Let's think a little
bit about two terms that you'll see
throughout your geometry, and really, mathematical career. One is the idea of things
being perpendicular. And usually, people are
talking about perpendicular. Actually I'm misspelling
it-- perpendicular lines, and the idea of parallel lines. So perpendicular
lines are two lines that intersect at a right angle. So what am I talking about? So let's say that this is
one line right over here and that this is another
line right over here. We would say these two lines are
perpendicular if they intersect at a right angle. So they clearly intersect.
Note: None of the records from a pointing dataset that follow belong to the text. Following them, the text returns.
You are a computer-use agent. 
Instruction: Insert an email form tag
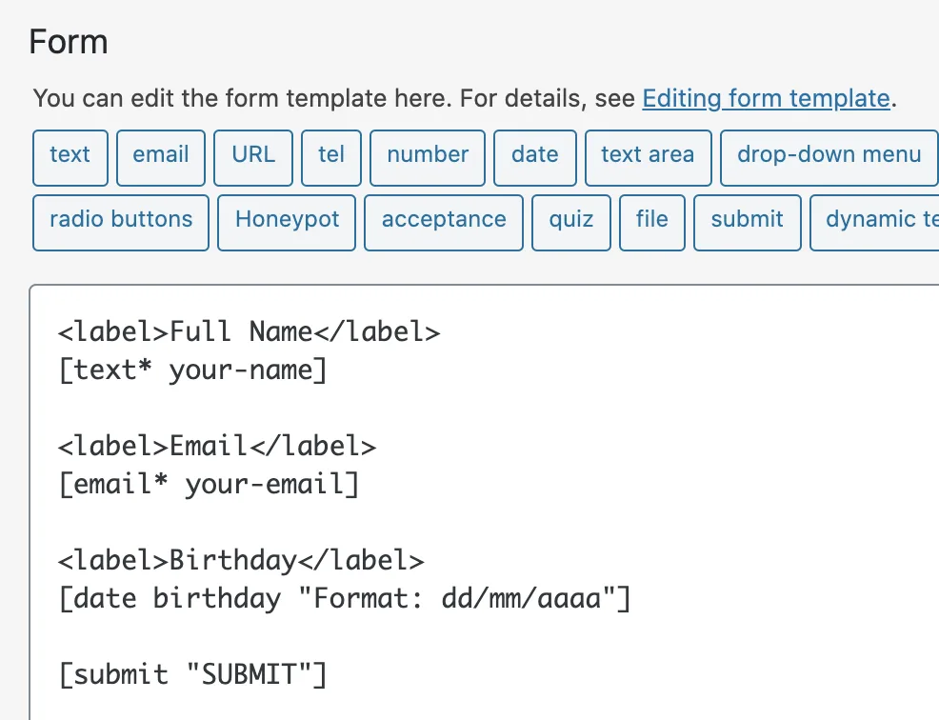click(x=160, y=155)
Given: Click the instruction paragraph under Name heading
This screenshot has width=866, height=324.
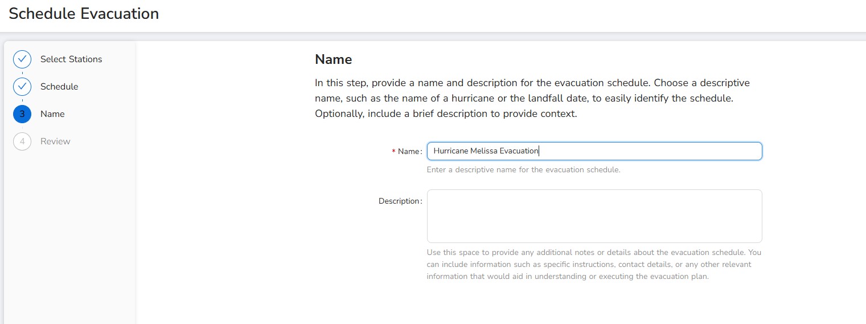Looking at the screenshot, I should (532, 98).

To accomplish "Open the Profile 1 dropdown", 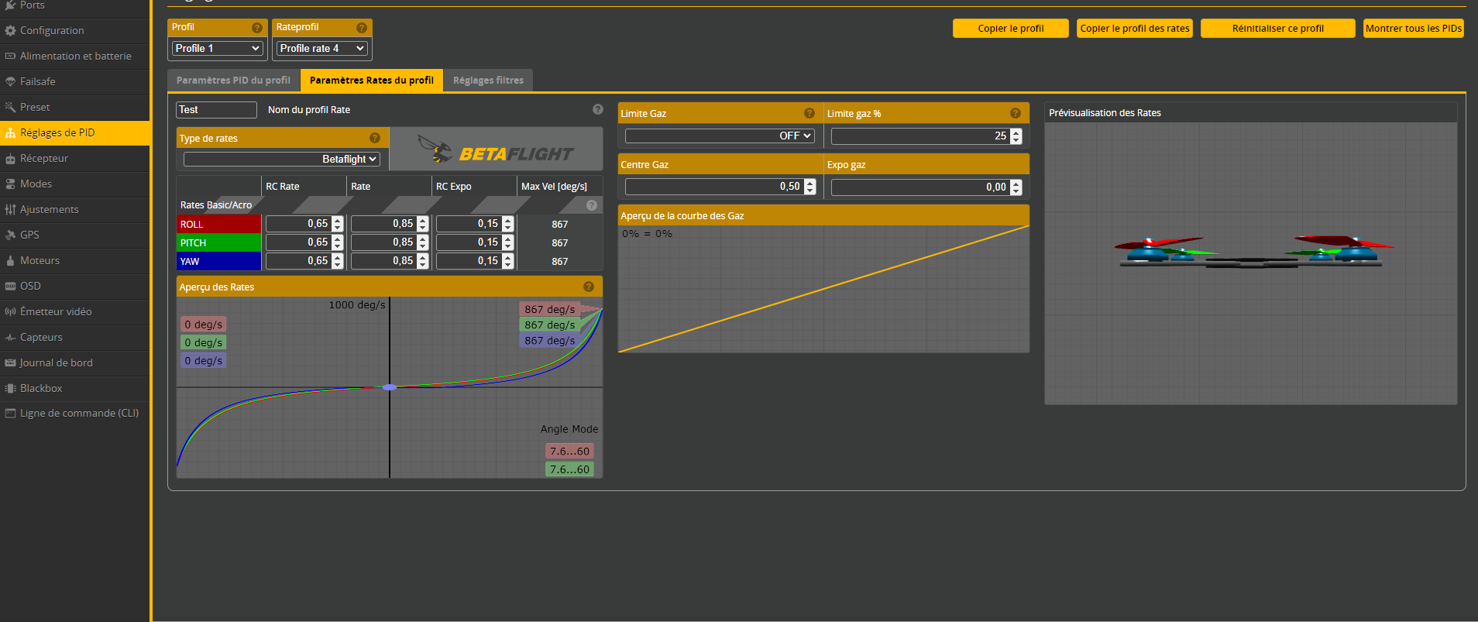I will point(217,48).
In order for them to
intersect at a right angle, the angle formed
between these two lines needs to be 90 degrees. And if any one of these angles
is 90 degrees, the rest of them are going to be 90 degrees. So this is 90 degrees, then
these are perpendicular lines. And if that's 90
degrees, then that's going to be 90 degrees,
that's going to be 90 degrees, and that's going
to be 90 degrees. So if any of them are 90
degrees, the rest of them are 90 degrees, and we
have perpendicular lines. If you have two lines that
on a two-dimensional surface like your paper or like
the screen never intersect, they stay the same
distance apart, then we are talking
about parallel lines. So this line right over here
and this line right over here, the way I've drawn them,
are parallel lines. They aren't intersecting. They're both kind of going
in the same direction, but they're kind of shifted
versions of each other. They will never intersect
with each other. So these two are parallel. If we have two lines that,
let's say, they intersect, but they don't intersect
at a right angle, so let's say we have that
line and we have this line right over here, and they're
clearly not intersecting at a right angle, then we call
these neither perpendicular nor parallel lines. These lines just intersect.